A veces no sé si vivimos en un país o si asistimos a una función de media tarde. La diferencia es que, en el teatro, los actores lo admiten. Aquí, todos actúan, pero juran que están diciendo la verdad. Lo irónico es que nadie se ríe, aunque vivimos dentro de un circo.
En este espectáculo mal montado, tenemos una justicia sin equilibrio, medios que gritan más de lo que investigan y una audiencia que consume la indignación con palomitas. Encender la televisión o revisar las redes sociales es como asistir a una función de títeres: ya sabemos quién mueve los hilos, pero igual nos dejamos llevar.
La justicia se ha vuelto una obra sin guión claro. Las decisiones no se explican, se declaman. Los procesos no se respetan, se editan. Y los culpables no se enfrentan, se esconden detrás de tecnicismos o de aplazamientos estratégicos.
Cuando finalmente alguien cae, recibe tratamiento de estrella en decadencia. Porque en este país —como en muchos rincones de América Latina— el escándalo vende más que la verdad y la portada vale más que el expediente.

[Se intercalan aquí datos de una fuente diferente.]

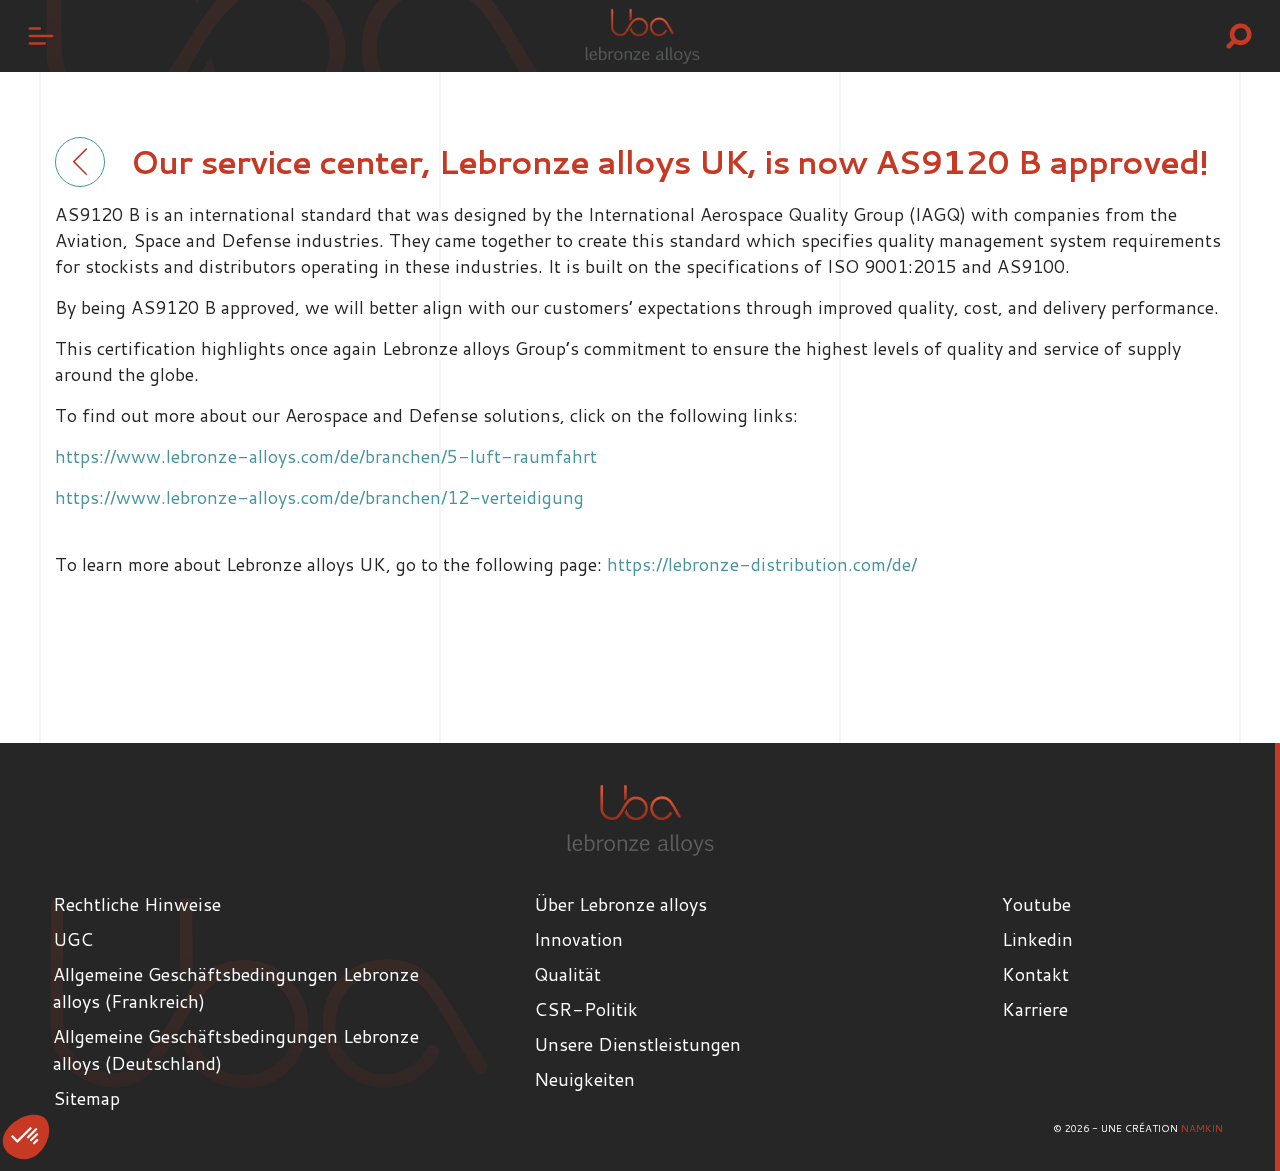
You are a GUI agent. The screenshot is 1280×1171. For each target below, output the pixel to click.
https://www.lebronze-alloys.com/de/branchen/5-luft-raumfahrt (326, 456)
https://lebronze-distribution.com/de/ (762, 564)
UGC (73, 939)
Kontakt (1035, 974)
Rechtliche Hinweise (137, 904)
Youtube (1036, 904)
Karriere (1035, 1009)
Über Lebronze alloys (620, 904)
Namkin (1202, 1128)
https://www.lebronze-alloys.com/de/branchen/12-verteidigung (319, 497)
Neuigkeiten (584, 1079)
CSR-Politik (586, 1009)
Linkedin (1037, 939)
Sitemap (86, 1098)
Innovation (578, 939)
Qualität (567, 974)
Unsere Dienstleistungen (637, 1044)
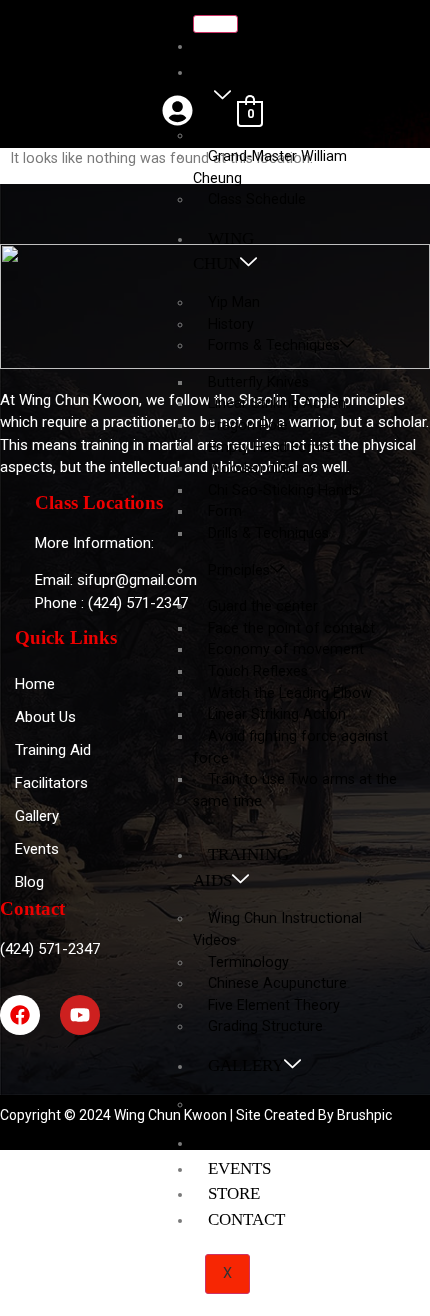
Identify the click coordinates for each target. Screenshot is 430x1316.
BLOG (230, 1142)
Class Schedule (257, 199)
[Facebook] (20, 1015)
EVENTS (239, 1168)
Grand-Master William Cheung (270, 167)
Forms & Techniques (274, 345)
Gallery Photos (255, 1104)
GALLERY (246, 1065)
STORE (234, 1193)
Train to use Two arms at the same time (295, 790)
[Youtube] (80, 1015)
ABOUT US (229, 84)
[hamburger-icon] (215, 24)
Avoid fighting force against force (290, 747)
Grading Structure (265, 1026)
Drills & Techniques (268, 533)
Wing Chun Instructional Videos (277, 929)
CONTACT (246, 1219)
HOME (232, 45)
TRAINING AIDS (241, 867)
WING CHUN (223, 251)
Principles (239, 570)
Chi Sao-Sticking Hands (283, 490)
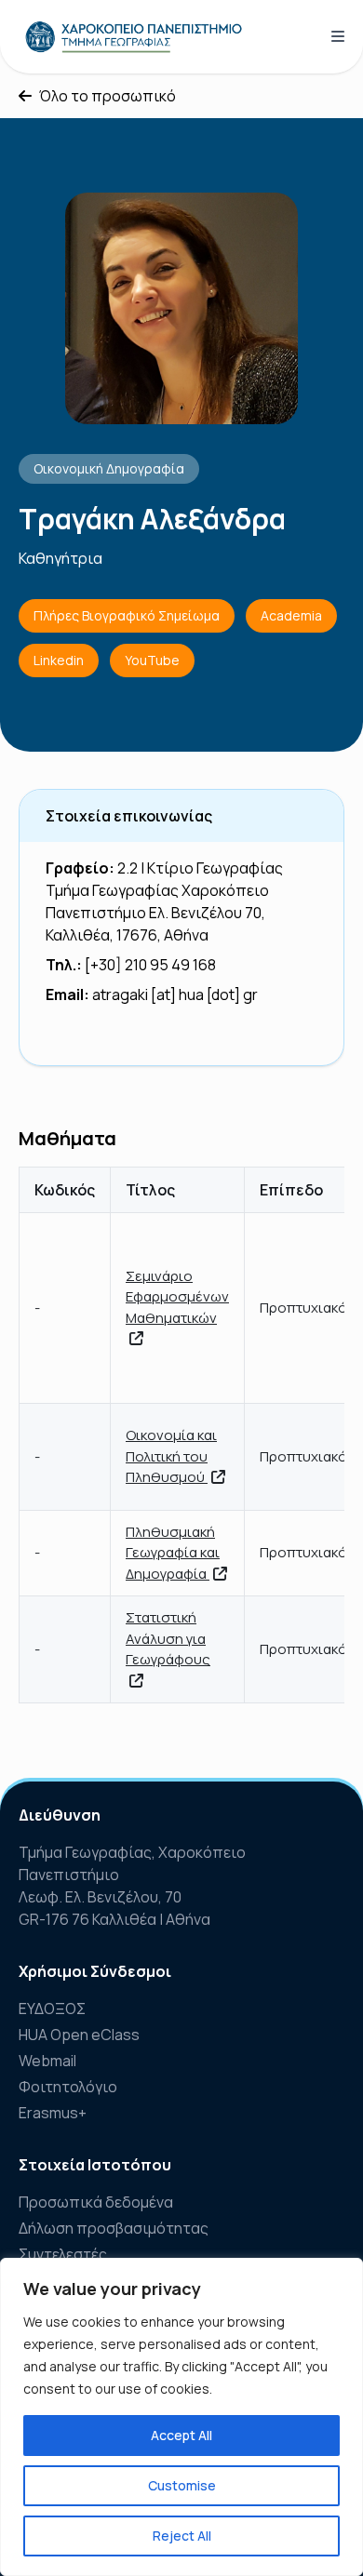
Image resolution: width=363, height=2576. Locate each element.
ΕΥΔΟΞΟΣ (52, 2008)
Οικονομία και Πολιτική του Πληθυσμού (171, 1456)
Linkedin (59, 660)
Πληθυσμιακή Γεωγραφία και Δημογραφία (173, 1552)
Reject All (182, 2535)
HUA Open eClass (79, 2034)
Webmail (47, 2060)
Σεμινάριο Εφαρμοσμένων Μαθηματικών (177, 1297)
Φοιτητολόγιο (68, 2086)
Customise (182, 2485)
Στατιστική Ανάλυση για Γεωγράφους (168, 1638)
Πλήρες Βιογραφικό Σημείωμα (127, 615)
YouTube (152, 660)
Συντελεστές (63, 2254)
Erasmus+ (53, 2112)
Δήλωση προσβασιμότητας (113, 2228)
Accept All (181, 2435)
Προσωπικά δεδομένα (96, 2202)
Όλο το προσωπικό (107, 96)
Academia (291, 615)
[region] (181, 2417)
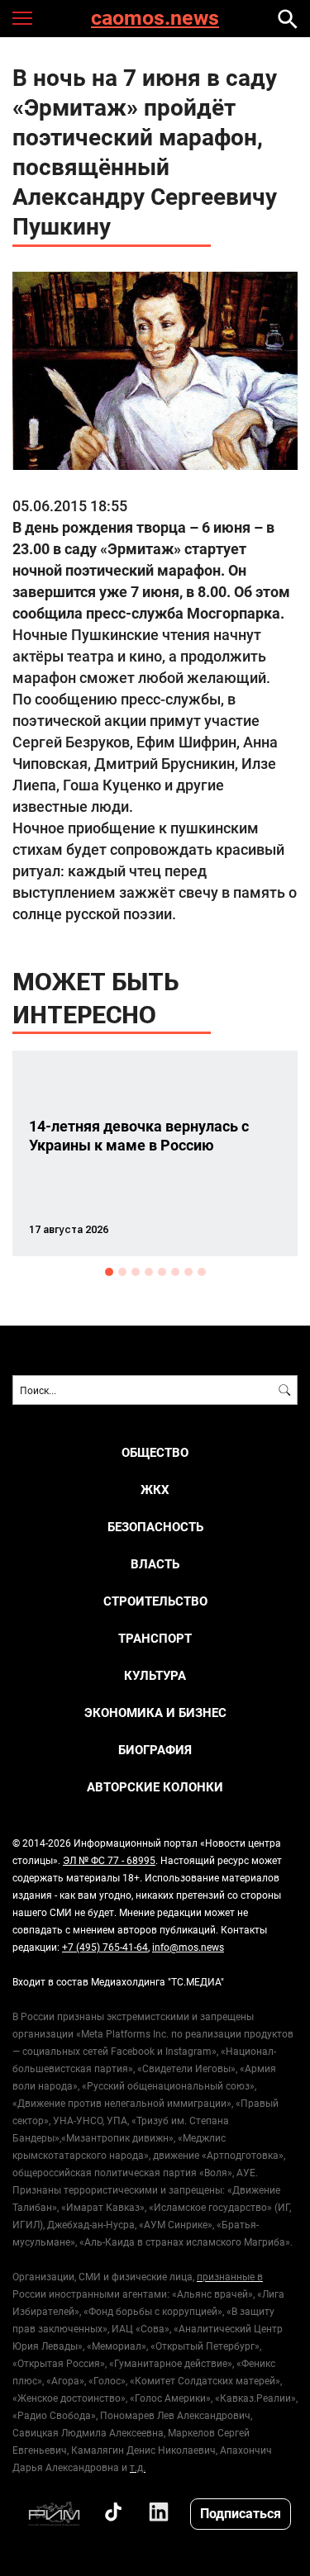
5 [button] (162, 1272)
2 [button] (122, 1272)
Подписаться (240, 2512)
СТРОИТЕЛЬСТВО (155, 1601)
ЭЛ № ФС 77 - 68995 (109, 1860)
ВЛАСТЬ (155, 1564)
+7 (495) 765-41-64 (105, 1946)
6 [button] (175, 1272)
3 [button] (135, 1272)
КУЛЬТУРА (155, 1675)
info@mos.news (188, 1946)
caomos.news (155, 19)
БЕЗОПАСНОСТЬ (155, 1526)
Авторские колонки (155, 1787)
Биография (155, 1749)
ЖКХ (155, 1489)
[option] (155, 1153)
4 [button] (149, 1272)
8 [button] (202, 1272)
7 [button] (188, 1272)
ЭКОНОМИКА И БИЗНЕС (155, 1712)
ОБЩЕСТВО (155, 1452)
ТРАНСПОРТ (155, 1638)
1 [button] (109, 1272)
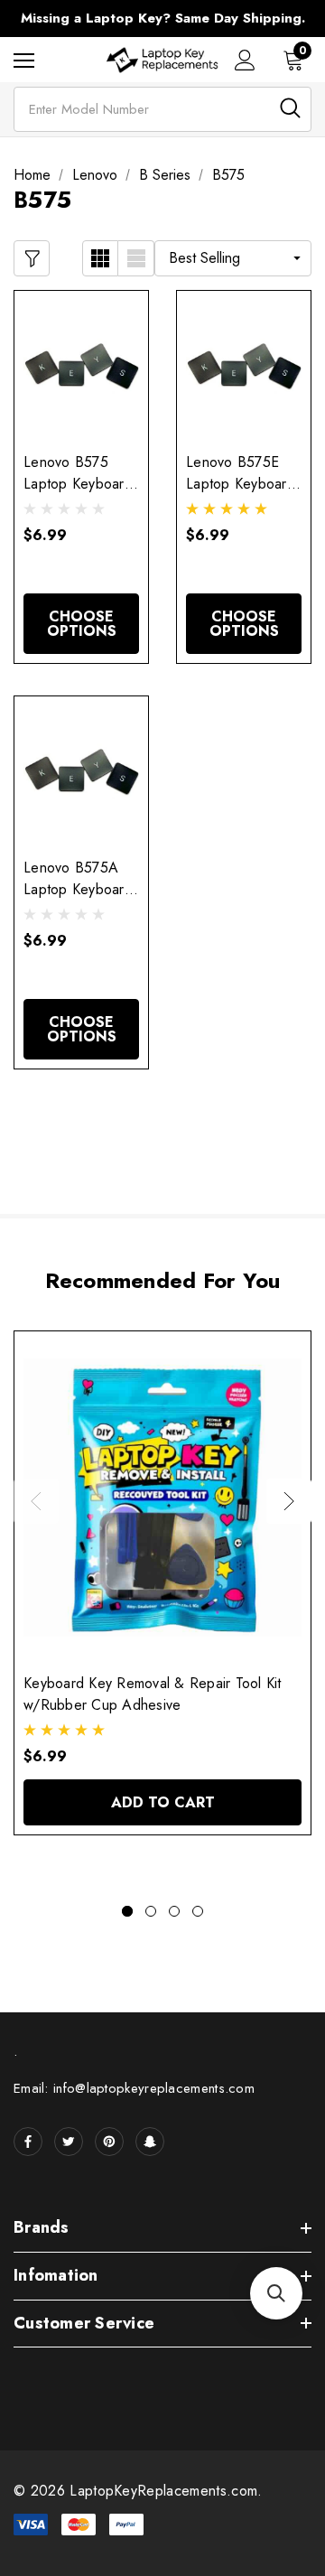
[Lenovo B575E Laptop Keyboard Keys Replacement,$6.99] (244, 367)
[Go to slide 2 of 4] (150, 1911)
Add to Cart (163, 1802)
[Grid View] (100, 258)
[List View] (136, 258)
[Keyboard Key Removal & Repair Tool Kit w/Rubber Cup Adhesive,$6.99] (162, 1497)
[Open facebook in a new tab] (28, 2141)
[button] (276, 2293)
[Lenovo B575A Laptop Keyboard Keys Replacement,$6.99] (81, 772)
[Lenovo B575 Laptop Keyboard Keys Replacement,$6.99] (81, 367)
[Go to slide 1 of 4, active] (127, 1911)
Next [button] (288, 1501)
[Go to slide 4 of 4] (197, 1911)
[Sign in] (245, 60)
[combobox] (162, 109)
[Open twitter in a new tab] (68, 2141)
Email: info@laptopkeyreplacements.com (134, 2088)
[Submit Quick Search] (290, 108)
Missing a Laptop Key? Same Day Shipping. (163, 18)
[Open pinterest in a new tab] (109, 2141)
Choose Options (81, 623)
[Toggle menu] (24, 60)
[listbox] (232, 258)
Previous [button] (36, 1501)
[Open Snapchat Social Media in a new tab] (149, 2141)
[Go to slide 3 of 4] (174, 1911)
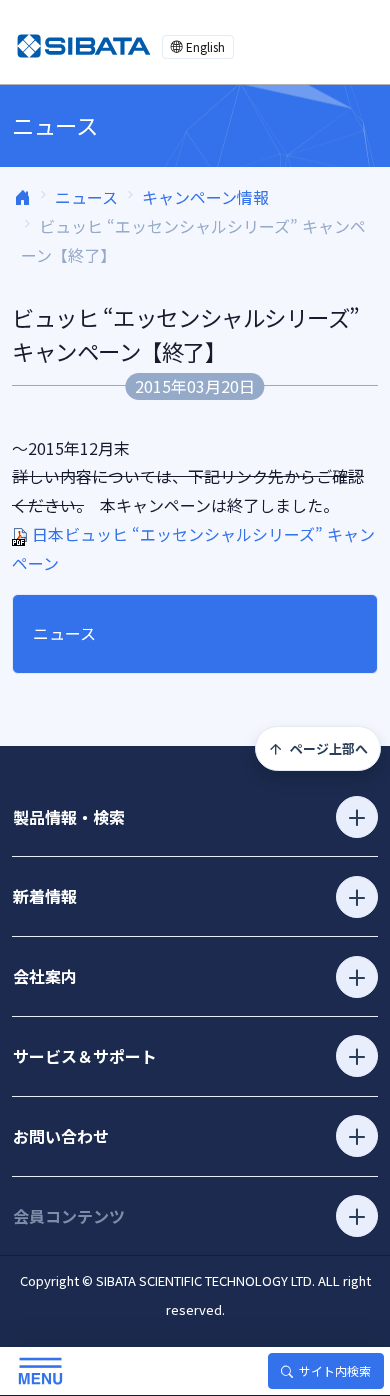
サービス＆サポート (85, 1056)
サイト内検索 (335, 1370)
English (205, 46)
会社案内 (45, 976)
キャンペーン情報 (205, 197)
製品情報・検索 (69, 817)
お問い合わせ (61, 1136)
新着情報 (45, 896)
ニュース (86, 197)
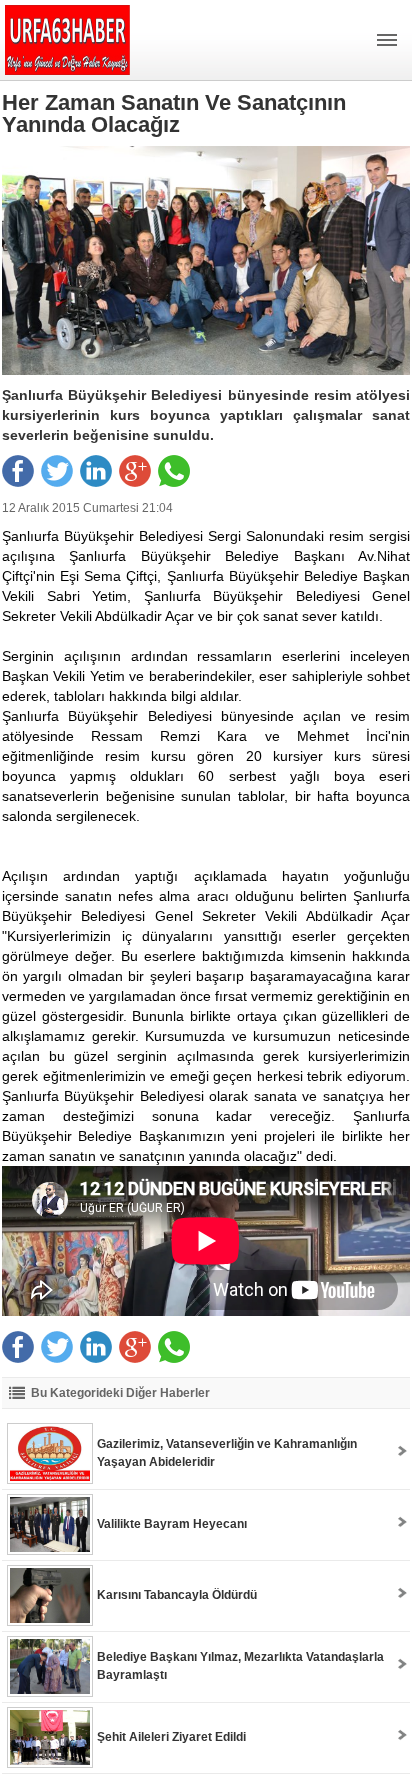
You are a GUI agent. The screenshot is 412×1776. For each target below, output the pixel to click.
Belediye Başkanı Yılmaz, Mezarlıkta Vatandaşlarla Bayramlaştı (240, 1666)
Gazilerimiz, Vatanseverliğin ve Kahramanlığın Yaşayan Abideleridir (227, 1453)
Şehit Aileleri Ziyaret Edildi (171, 1737)
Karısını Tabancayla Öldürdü (177, 1595)
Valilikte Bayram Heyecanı (172, 1524)
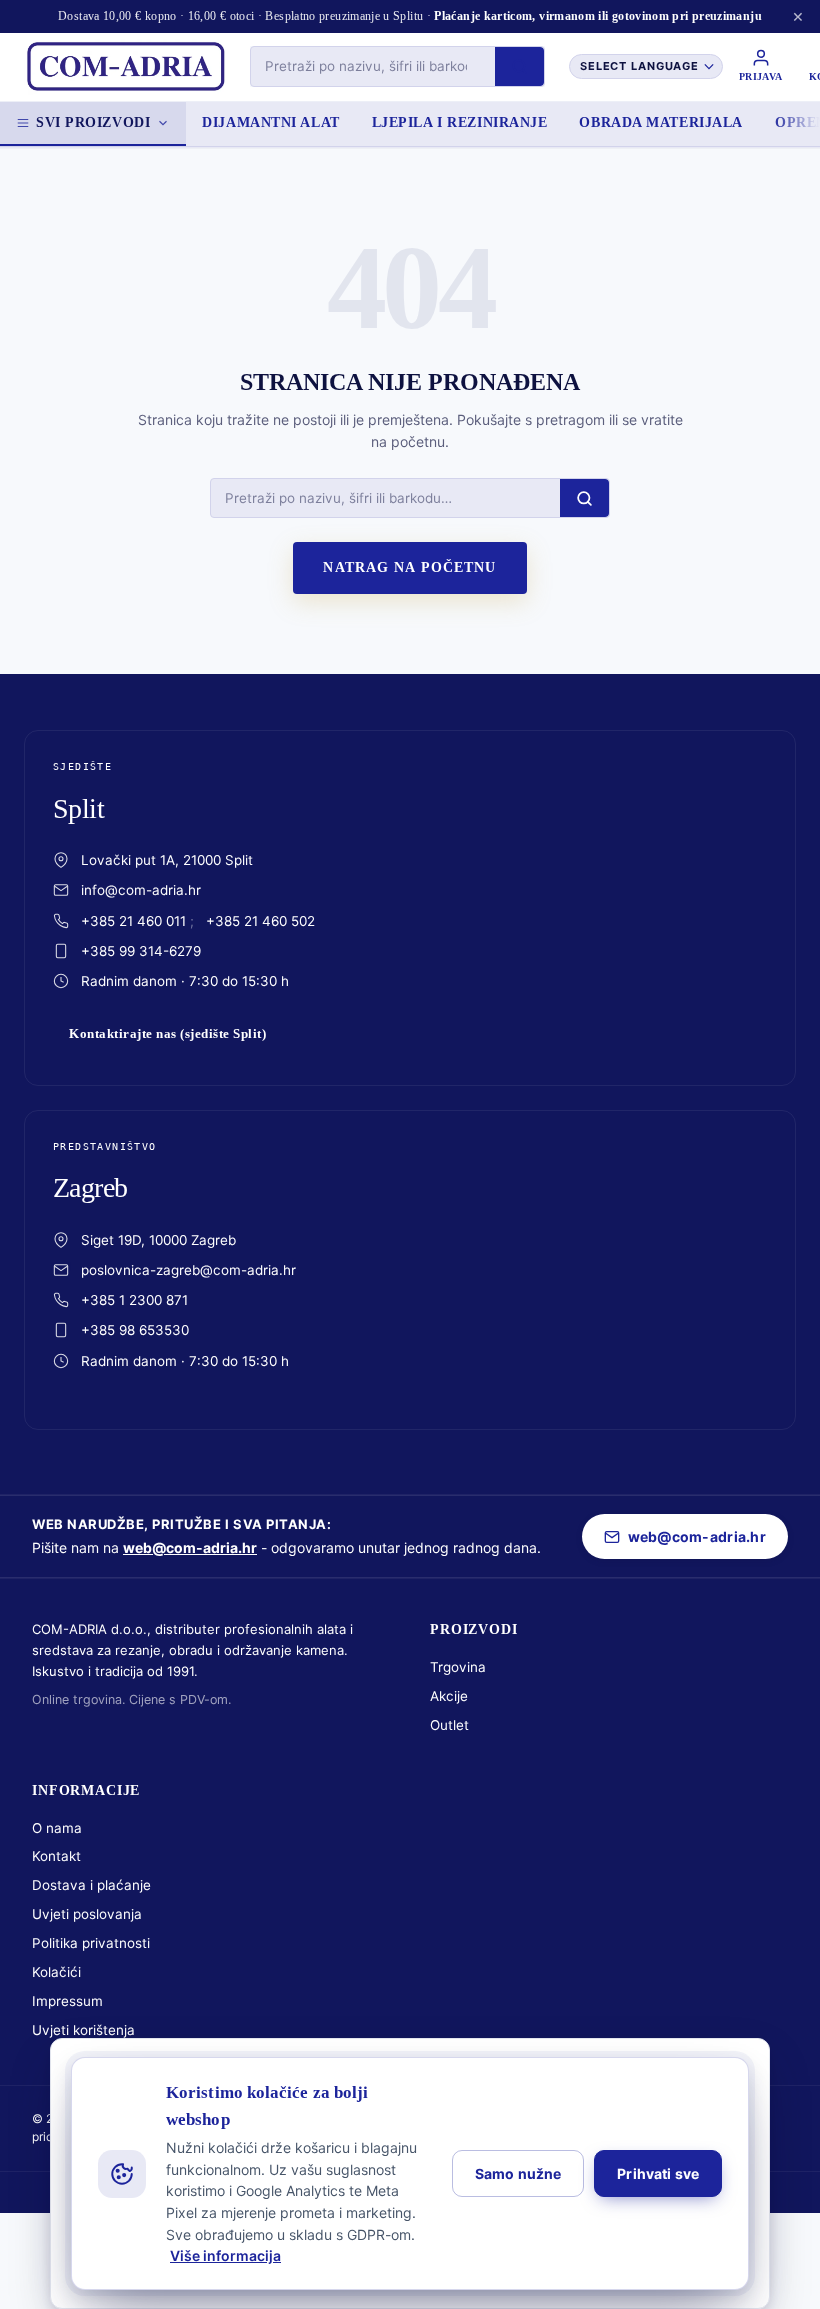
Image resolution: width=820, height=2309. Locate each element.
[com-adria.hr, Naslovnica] (125, 67)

Los medios, que deberían ser contrapeso del poder, muchas veces terminan siendo parte del show. El sensacionalismo le gana a la investigación; el clip viral sustituye el análisis profundo. Lo vemos en el caso de Perú con el juicio mediático a presidentes, en Colombia con los titulares que linchan antes de verificar, y en nuestra isla, donde muchas veces se convierte en noticia lo que es ruido y se ignora lo que importa. Porque cuando todo es espectáculo, la verdad se vuelve irrelevante.
Y no se trata solo de las instituciones. También hay que hablar del público. De nosotros. De los que observamos desde la comodidad de un “like” o un tuit. Aquí todo el mundo es valiente desde el celular. Se opina con rabia desde el teclado, pero se baja la cabeza en la fila, en la reunión, en el ascensor. Se dice “eso no está bien” en los comentarios, pero se aplaude en la vida real si el beneficio es personal.
Nos hemos entrenado para indignarnos solo hasta donde no duela. Para callar si hay que conservar una posición. Para mirar hacia otro lado si la verdad puede costarnos algo. Somos parte de un sistema que premia el silencio útil y castiga la coherencia.
Y mientras tanto, el circo continúa. Cambian los actores, pero el libreto es el mismo: escándalo, rumor, silencio. Nuevo escándalo.
A veces pienso que lo más revolucionario que podemos hacer en este país es bajarnos del rol de espectadores. Empezar a exigir coherencia, no solo en las instituciones; de la misma manera, en nuestros propios discursos. Que lo que decimos en redes se parezca a lo que hacemos frente a frente. Que lo que denunciamos no lo practiquemos en pequeño. Porque el verdadero problema no es solo lo que otros hacen, es lo que nosotros permitimos con nuestro silencio.
Y sí, hay quienes todavía creemos que otra función es posible. Que se puede hacer justicia sin circo. Que se puede informar sin gritar. Que se puede disentir sin miedo. Pero para eso, hay que dejar de actuar. Hay que hablar claro. Hay que quitarse la careta.
Porque este país merece más que una función repetida. Merece una historia nueva. Sin embargo, para escribirla, hay que tener el valor de dejar de aplaudir lo que por dentro sabemos que está mal.